╭─ Exercise inputs
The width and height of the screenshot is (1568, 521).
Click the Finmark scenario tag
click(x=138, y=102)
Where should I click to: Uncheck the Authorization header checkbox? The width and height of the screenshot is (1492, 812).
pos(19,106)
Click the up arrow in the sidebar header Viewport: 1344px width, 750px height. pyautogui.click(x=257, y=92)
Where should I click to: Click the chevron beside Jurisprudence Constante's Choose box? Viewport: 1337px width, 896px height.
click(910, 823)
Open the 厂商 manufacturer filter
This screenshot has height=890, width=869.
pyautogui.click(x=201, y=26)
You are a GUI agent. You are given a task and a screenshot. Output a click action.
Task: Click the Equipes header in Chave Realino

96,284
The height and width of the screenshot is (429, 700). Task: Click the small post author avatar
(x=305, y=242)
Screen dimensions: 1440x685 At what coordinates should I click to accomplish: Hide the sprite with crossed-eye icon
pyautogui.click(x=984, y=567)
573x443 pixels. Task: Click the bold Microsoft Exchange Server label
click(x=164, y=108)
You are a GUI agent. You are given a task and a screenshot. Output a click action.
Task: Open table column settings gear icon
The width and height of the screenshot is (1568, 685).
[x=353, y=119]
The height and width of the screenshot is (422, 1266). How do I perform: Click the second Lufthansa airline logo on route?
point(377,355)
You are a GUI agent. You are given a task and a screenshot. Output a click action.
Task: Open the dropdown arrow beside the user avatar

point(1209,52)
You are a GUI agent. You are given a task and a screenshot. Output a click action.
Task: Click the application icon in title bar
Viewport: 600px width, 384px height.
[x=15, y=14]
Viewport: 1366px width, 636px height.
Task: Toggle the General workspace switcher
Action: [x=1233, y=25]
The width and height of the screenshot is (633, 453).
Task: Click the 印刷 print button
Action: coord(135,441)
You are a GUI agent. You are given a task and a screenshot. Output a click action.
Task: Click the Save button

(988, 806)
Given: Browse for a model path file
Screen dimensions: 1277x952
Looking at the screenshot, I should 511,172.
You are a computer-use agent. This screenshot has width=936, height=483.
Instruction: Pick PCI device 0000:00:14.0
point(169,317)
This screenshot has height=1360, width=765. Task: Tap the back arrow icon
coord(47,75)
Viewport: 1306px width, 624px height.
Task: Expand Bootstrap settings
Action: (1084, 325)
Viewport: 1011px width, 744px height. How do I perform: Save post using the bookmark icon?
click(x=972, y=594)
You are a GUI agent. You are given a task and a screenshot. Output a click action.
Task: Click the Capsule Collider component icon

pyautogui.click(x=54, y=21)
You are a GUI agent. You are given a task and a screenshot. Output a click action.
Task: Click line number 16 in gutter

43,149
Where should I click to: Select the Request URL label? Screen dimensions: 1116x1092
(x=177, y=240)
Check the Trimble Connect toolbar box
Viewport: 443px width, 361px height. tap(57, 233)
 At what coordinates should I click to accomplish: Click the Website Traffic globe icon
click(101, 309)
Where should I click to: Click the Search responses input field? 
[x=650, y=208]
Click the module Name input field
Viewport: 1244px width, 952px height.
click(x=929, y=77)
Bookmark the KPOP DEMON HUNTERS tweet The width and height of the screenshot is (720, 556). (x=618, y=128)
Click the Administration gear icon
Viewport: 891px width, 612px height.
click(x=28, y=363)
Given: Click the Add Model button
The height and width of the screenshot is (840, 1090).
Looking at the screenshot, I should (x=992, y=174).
╰─
Print each line above exactly as it stands.

● Result for this task
The width and height of the screenshot is (1568, 521).
Click the Finmark scenario tag
click(x=138, y=102)
Where should I click to: Uncheck the Authorization header checkbox? The width and height of the screenshot is (1492, 812).
pos(19,106)
Click the up arrow in the sidebar header Viewport: 1344px width, 750px height. pyautogui.click(x=257, y=92)
Where should I click to: Click the chevron beside Jurisprudence Constante's Choose box? Viewport: 1337px width, 896px height.
click(910, 823)
Open the 厂商 manufacturer filter
This screenshot has height=890, width=869.
pyautogui.click(x=201, y=26)
You are a GUI agent. You are given a task and a screenshot. Output a click action.
Task: Click the Equipes header in Chave Realino

96,284
The height and width of the screenshot is (429, 700). Task: Click the small post author avatar
(x=305, y=242)
Screen dimensions: 1440x685 At what coordinates should I click to accomplish: Hide the sprite with crossed-eye icon
pyautogui.click(x=984, y=567)
573x443 pixels. Task: Click the bold Microsoft Exchange Server label
click(x=164, y=108)
You are a GUI agent. You are given a task and a screenshot. Output a click action.
Task: Open table column settings gear icon
The width and height of the screenshot is (1568, 685).
[x=353, y=119]
The height and width of the screenshot is (422, 1266). How do I perform: Click the second Lufthansa airline logo on route?
point(377,355)
You are a GUI agent. You are given a task and a screenshot. Output a click action.
Task: Open the dropdown arrow beside the user avatar

point(1209,52)
You are a GUI agent. You are given a task and a screenshot. Output a click action.
Task: Click the application icon in title bar
Viewport: 600px width, 384px height.
[x=15, y=14]
Viewport: 1366px width, 636px height.
Task: Toggle the General workspace switcher
Action: [x=1233, y=25]
The width and height of the screenshot is (633, 453).
Task: Click the 印刷 print button
Action: coord(135,441)
You are a GUI agent. You are given a task and a screenshot. Output a click action.
Task: Click the Save button

(988, 806)
Given: Browse for a model path file
Screen dimensions: 1277x952
Looking at the screenshot, I should 511,172.
You are a computer-use agent. This screenshot has width=936, height=483.
Instruction: Pick PCI device 0000:00:14.0
point(169,317)
This screenshot has height=1360, width=765. Task: Tap the back arrow icon
coord(47,75)
Viewport: 1306px width, 624px height.
Task: Expand Bootstrap settings
Action: (1084, 325)
Viewport: 1011px width, 744px height. How do I perform: Save post using the bookmark icon?
click(x=972, y=594)
You are a GUI agent. You are given a task and a screenshot. Output a click action.
Task: Click the Capsule Collider component icon

pyautogui.click(x=54, y=21)
You are a GUI agent. You are given a task and a screenshot. Output a click action.
Task: Click line number 16 in gutter

43,149
Where should I click to: Select the Request URL label? Screen dimensions: 1116x1092
(x=177, y=240)
Check the Trimble Connect toolbar box
Viewport: 443px width, 361px height. tap(57, 233)
 At what coordinates should I click to accomplish: Click the Website Traffic globe icon
click(101, 309)
Where should I click to: Click the Search responses input field? 
[x=650, y=208]
Click the module Name input field
Viewport: 1244px width, 952px height.
click(x=929, y=77)
Bookmark the KPOP DEMON HUNTERS tweet The width and height of the screenshot is (720, 556). (x=618, y=128)
Click the Administration gear icon
Viewport: 891px width, 612px height.
click(x=28, y=363)
Given: Click the Add Model button
The height and width of the screenshot is (840, 1090).
Looking at the screenshot, I should (x=992, y=174).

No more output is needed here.